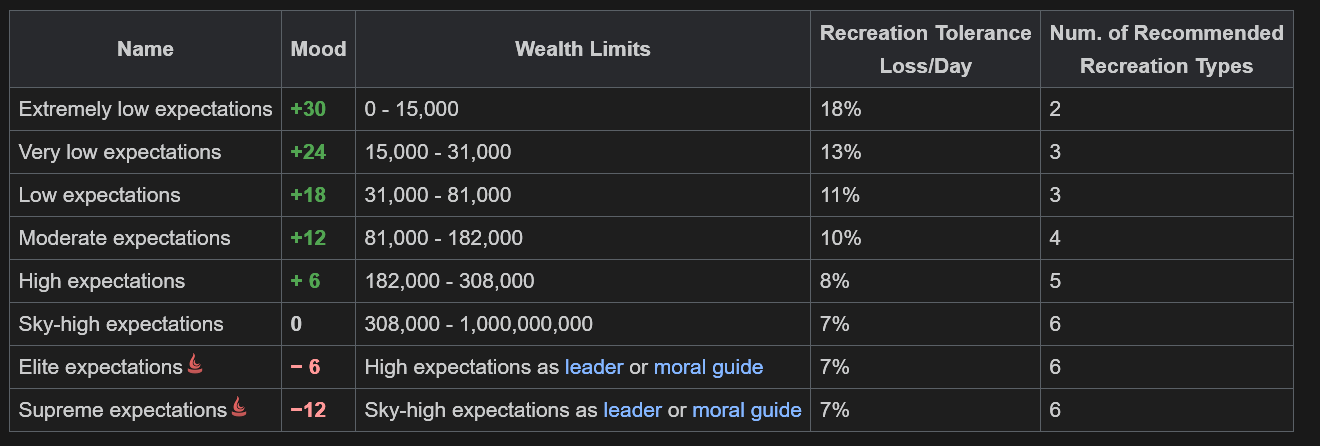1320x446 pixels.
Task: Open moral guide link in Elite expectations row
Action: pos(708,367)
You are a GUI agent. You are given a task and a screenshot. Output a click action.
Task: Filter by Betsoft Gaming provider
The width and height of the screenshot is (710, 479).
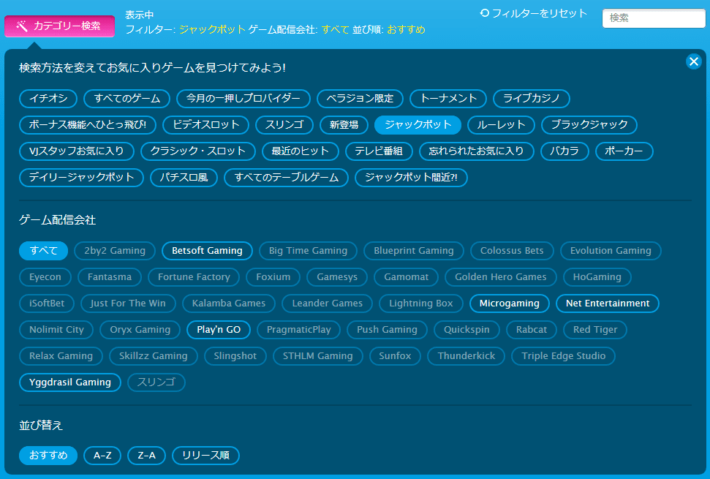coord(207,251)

TASK GOAL: Write the lines from the one with "Task: Filter by Betsoft Gaming provider" through the last line of the entries out again exactly, both ends included, and skip the pictures.

OUTPUT BELOW:
Task: Filter by Betsoft Gaming provider
The width and height of the screenshot is (710, 479).
coord(207,251)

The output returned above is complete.